When COVID-19 exploded, shortages were an everyday discussion, but the hope that shortages would be short-term isn’t panning out, especially when it comes to semiconductors…and that’s bad news for the trucking industry.
Earlier this year, I wrote a blog on how the “just-in-time” inventory formula failed to consider the impact of a Black Swan event like a pandemic. In the beginning, before we understood the lethality and length of this crisis, the hope was that shortages would be temporary. Certainly, when it comes to supplies like toilet paper, disinfectants, and other household items, there is plenty of inventory on grocery shelves.
But shortages for a plethora of other products continue. Just this past week, Pennsylvania, which sells liquor through state-run stores, announced rationing of certain brands of liquor to a two-bottle limit due to supply chain disruptions. Infection breakouts in processing plants have resulted in shortages of food products and that, as always, results in higher prices.
According to a Forbes article, “During the first half of 2020, demand for most goods cratered as economies worldwide went into lockdown. Sailings by ocean carriers were canceled, manufacturing capacity was cut, and workers everywhere were displaced.”
The stimulus package, a reduction in lockdowns, the increase in online shopping, and the release of the vaccine prompted orders to skyrocket, but this also pointed out the vulnerabilities in the supply chain. Opening back up after shutting down proved more difficult than organizations had anticipated. It wasn’t just about throwing a switch. People were afraid to return to work which slowed down manufacturing and shipping. A shortage of shipping containers which global trade relies on (not to mention the fact that the cost of containers has more than doubled in the last five years) and congestion at ports, terminals, and distribution centers just exacerbated an already difficult situation, as has the ever-problematic truck driver shortage.

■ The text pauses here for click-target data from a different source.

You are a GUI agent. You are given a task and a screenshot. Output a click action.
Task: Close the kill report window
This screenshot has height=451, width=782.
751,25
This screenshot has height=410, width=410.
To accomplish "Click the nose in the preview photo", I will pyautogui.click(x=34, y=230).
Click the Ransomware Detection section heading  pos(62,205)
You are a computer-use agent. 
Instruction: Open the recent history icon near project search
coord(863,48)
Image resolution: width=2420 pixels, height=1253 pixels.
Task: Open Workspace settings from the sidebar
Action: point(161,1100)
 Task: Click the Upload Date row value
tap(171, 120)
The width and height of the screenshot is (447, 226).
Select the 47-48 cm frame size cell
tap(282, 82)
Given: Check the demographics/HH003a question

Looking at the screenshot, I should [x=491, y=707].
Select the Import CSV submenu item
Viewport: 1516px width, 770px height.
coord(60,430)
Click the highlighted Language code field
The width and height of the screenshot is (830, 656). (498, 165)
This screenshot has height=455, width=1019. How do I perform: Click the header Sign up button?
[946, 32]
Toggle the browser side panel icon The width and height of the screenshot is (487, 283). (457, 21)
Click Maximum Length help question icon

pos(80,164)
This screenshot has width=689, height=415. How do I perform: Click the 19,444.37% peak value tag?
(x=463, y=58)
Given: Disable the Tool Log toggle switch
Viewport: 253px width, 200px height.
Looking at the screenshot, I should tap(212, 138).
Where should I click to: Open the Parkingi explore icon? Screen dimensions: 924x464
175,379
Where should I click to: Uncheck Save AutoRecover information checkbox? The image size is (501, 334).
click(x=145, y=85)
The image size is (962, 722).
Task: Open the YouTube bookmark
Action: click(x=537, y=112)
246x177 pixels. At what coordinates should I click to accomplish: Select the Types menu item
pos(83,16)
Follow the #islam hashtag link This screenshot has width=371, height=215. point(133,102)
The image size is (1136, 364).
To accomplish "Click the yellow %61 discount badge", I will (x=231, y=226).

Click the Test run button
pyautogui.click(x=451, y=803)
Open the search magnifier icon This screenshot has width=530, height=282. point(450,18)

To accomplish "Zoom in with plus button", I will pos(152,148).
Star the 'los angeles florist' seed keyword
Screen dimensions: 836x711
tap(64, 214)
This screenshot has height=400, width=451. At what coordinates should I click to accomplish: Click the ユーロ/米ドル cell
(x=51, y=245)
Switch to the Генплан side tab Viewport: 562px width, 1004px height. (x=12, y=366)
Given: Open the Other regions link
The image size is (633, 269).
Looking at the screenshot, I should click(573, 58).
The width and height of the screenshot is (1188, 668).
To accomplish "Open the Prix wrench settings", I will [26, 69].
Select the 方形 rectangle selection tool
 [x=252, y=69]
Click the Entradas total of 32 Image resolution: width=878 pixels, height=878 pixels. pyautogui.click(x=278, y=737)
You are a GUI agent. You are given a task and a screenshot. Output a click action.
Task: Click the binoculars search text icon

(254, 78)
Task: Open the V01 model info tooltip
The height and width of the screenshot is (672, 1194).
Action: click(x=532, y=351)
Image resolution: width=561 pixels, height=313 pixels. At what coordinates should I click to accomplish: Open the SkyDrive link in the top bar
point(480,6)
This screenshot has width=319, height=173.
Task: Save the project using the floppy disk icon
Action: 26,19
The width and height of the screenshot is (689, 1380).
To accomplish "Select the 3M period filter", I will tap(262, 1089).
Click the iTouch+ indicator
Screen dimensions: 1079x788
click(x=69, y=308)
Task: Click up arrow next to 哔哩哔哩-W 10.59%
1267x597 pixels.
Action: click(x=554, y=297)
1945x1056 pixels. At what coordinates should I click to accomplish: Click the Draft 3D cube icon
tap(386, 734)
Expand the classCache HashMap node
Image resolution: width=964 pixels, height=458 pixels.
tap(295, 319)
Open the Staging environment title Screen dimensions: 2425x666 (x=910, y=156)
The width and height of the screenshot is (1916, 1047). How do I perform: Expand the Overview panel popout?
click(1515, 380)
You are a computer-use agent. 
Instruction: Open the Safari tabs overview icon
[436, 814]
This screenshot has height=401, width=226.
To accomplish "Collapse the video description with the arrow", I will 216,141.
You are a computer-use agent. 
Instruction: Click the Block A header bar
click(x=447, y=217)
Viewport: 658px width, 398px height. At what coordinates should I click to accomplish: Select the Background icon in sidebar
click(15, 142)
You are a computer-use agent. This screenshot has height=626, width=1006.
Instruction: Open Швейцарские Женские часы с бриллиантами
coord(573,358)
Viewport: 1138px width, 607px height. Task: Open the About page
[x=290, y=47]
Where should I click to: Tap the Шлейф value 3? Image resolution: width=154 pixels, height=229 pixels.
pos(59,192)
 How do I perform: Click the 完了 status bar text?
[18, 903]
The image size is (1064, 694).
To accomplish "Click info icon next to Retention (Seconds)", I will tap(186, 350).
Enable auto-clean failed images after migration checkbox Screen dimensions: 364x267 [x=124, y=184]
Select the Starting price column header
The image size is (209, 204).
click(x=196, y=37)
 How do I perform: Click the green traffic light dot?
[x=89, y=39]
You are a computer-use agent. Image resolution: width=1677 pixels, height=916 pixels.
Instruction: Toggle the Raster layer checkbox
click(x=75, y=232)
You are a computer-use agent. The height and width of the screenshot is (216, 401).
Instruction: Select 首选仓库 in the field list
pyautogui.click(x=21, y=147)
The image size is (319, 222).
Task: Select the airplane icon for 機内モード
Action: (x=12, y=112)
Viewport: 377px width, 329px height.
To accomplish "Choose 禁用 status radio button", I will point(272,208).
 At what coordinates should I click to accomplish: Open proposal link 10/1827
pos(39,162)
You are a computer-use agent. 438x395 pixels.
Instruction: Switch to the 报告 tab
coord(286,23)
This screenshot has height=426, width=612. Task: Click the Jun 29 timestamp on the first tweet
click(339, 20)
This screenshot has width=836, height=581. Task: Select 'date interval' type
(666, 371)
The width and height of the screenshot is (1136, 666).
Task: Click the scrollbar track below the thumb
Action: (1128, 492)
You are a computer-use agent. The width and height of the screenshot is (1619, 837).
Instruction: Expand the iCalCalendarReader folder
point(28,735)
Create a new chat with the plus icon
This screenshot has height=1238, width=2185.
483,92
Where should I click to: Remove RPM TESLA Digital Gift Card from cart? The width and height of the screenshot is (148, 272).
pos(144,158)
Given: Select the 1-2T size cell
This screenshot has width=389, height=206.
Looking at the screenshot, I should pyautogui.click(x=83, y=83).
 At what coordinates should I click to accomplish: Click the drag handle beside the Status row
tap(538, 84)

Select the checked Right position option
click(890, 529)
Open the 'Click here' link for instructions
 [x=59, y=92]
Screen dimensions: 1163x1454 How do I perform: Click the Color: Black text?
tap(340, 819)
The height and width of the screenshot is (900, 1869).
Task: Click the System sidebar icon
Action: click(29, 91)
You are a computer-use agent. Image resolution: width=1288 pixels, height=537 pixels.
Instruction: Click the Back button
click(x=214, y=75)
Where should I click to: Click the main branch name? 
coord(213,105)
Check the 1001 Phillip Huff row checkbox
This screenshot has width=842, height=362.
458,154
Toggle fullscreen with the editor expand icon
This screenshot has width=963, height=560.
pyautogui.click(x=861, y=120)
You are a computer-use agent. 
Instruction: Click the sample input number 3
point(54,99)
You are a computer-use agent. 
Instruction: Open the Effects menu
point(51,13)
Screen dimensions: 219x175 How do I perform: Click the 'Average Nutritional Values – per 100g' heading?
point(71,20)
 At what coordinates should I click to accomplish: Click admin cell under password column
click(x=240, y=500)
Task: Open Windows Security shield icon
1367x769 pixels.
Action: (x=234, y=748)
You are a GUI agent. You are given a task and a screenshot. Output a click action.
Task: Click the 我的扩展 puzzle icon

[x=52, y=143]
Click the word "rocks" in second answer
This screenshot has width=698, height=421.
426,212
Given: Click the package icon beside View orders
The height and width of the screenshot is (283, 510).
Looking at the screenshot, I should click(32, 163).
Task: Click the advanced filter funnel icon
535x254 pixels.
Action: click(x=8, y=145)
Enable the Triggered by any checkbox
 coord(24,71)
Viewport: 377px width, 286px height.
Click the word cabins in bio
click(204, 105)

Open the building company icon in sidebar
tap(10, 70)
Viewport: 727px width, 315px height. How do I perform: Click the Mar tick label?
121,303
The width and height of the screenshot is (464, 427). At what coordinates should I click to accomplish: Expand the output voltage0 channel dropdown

All of this has contributed to a shortage that is impacting the transportation industry in ways most of us could not have imagined before, and that is the shortage of computer chips (or semiconductors).
Reasons for the chip shortage go well beyond the pandemic.
Every few days we read about another OEM shutting down production due to a severe shortage of chips and other components. It’s easy to lay the blame for the chip shortage on COVID-19, although it is certainly fair to claim that the virus made a challenging environment even worse. The tech boom continues to grow exponentially, and manufacturing just can’t keep up. These are some of the issues that created this problem:
- From trucks to cars to computers to household appliances to mobile devices and more, an increasing number of products now depend on chips.
- So many people working remotely resulted in a sharp increase in sales of PC’s and mobile devices. The global research and advisory firm, Gartner, noted at the beginning of 2021 that PC shipments in 2020 reached 275 million units, which was the highest growth in ten years. This means an increasing demand for chips.
- Some companies, seeing potential problems, essentially cornered the market. According to an August report from BBC News, “As the pandemic unfolded, early signs of fluctuating demand led to stockpiling and advance ordering of chips by some tech firms, which left others struggling to acquire the components.”
- The rise of 5G has added to demand, yet the ability to increase manufacturing is limited by the fact that building a facility is extremely expensive; plus, it is essential that the workforce be well-trained and have the necessary skills. Right now, most of the chips are made in Asia (specifically Taiwan, China, and South Korea) and U.S. companies, due to costs and workforce shortages, are reluctant to make the move to onshore chip manufacturing.
Fleets should consider full service leasing to help mitigate these shortages.
I wish I could say I have the answers needed to solve this issue, but most experts see chip shortages extending well into 2022 and not seeing real relief until early 2023. This makes supply chain and capital expenditure planning more important than ever. For some companies, purchasing more new trucks for a fleet is proving almost impossible, not to mention nearly prohibitively expensive. With new trucks not readily available, maintaining the vehicles you have in your fleet is vital. But that also means having the tools and techs necessary; another problem fleets are facing. That is why many are turning to third-party partners to lease their transportation needs.